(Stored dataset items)
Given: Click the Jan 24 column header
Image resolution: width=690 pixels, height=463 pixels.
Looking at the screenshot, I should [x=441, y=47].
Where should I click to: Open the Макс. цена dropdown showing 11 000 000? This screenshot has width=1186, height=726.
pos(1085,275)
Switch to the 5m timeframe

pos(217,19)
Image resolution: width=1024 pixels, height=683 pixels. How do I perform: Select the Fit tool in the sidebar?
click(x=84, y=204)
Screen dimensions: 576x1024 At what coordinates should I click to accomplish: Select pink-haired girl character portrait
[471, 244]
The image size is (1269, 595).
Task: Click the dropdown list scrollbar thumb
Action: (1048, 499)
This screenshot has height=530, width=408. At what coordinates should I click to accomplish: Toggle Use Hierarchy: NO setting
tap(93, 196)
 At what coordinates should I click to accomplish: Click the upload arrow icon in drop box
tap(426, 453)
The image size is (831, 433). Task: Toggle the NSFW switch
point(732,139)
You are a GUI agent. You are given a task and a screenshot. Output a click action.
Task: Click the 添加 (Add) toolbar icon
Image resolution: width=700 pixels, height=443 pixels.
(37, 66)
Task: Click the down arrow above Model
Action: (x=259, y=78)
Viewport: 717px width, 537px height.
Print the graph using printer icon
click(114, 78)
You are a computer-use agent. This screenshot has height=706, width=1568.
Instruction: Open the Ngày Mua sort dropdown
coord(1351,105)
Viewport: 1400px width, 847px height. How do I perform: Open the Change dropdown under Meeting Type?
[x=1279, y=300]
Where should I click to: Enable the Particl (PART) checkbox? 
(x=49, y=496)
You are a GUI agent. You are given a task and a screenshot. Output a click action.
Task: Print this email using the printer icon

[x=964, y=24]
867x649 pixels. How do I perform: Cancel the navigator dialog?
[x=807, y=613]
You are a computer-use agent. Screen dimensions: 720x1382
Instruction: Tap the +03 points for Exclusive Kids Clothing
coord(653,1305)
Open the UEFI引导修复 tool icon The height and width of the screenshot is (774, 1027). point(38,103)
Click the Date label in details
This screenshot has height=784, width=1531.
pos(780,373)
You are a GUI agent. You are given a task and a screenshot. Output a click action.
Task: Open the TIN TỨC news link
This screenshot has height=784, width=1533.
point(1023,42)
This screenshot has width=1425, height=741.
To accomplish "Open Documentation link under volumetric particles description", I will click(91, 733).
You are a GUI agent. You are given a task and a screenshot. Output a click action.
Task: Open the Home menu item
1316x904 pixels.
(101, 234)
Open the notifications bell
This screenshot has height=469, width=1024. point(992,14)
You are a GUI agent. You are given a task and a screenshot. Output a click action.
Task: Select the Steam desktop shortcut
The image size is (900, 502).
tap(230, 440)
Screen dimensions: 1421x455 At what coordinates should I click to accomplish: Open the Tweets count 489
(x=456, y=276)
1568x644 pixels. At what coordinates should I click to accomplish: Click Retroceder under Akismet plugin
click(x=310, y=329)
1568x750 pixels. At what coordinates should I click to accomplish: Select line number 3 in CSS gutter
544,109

TASK TO CARRY OUT —
Repeat the data precisely, line by line.

SOLUTION —
Given: Click the Jan 24 column header
Image resolution: width=690 pixels, height=463 pixels.
Looking at the screenshot, I should [x=441, y=47].
Where should I click to: Open the Макс. цена dropdown showing 11 000 000? This screenshot has width=1186, height=726.
pos(1085,275)
Switch to the 5m timeframe

pos(217,19)
Image resolution: width=1024 pixels, height=683 pixels. How do I perform: Select the Fit tool in the sidebar?
click(x=84, y=204)
Screen dimensions: 576x1024 At what coordinates should I click to accomplish: Select pink-haired girl character portrait
[471, 244]
The image size is (1269, 595).
Task: Click the dropdown list scrollbar thumb
Action: (1048, 499)
This screenshot has height=530, width=408. At what coordinates should I click to accomplish: Toggle Use Hierarchy: NO setting
tap(93, 196)
 At what coordinates should I click to accomplish: Click the upload arrow icon in drop box
tap(426, 453)
The image size is (831, 433). Task: Toggle the NSFW switch
point(732,139)
You are a GUI agent. You are given a task and a screenshot. Output a click action.
Task: Click the 添加 (Add) toolbar icon
Image resolution: width=700 pixels, height=443 pixels.
(37, 66)
Task: Click the down arrow above Model
Action: (x=259, y=78)
Viewport: 717px width, 537px height.
Print the graph using printer icon
click(114, 78)
You are a computer-use agent. This screenshot has height=706, width=1568.
Instruction: Open the Ngày Mua sort dropdown
coord(1351,105)
Viewport: 1400px width, 847px height. How do I perform: Open the Change dropdown under Meeting Type?
[x=1279, y=300]
Where should I click to: Enable the Particl (PART) checkbox? 
(x=49, y=496)
You are a GUI agent. You are given a task and a screenshot. Output a click action.
Task: Print this email using the printer icon

[x=964, y=24]
867x649 pixels. How do I perform: Cancel the navigator dialog?
[x=807, y=613]
You are a computer-use agent. Screen dimensions: 720x1382
Instruction: Tap the +03 points for Exclusive Kids Clothing
coord(653,1305)
Open the UEFI引导修复 tool icon The height and width of the screenshot is (774, 1027). point(38,103)
Click the Date label in details
This screenshot has height=784, width=1531.
pos(780,373)
You are a GUI agent. You are given a task and a screenshot. Output a click action.
Task: Open the TIN TỨC news link
This screenshot has height=784, width=1533.
point(1023,42)
This screenshot has width=1425, height=741.
To accomplish "Open Documentation link under volumetric particles description", I will click(91, 733).
You are a GUI agent. You are given a task and a screenshot. Output a click action.
Task: Open the Home menu item
1316x904 pixels.
(101, 234)
Open the notifications bell
This screenshot has height=469, width=1024. point(992,14)
You are a GUI agent. You are given a task and a screenshot. Output a click action.
Task: Select the Steam desktop shortcut
The image size is (900, 502).
tap(230, 440)
Screen dimensions: 1421x455 At what coordinates should I click to accomplish: Open the Tweets count 489
(x=456, y=276)
1568x644 pixels. At what coordinates should I click to accomplish: Click Retroceder under Akismet plugin
click(x=310, y=329)
1568x750 pixels. At what coordinates should I click to accomplish: Select line number 3 in CSS gutter
544,109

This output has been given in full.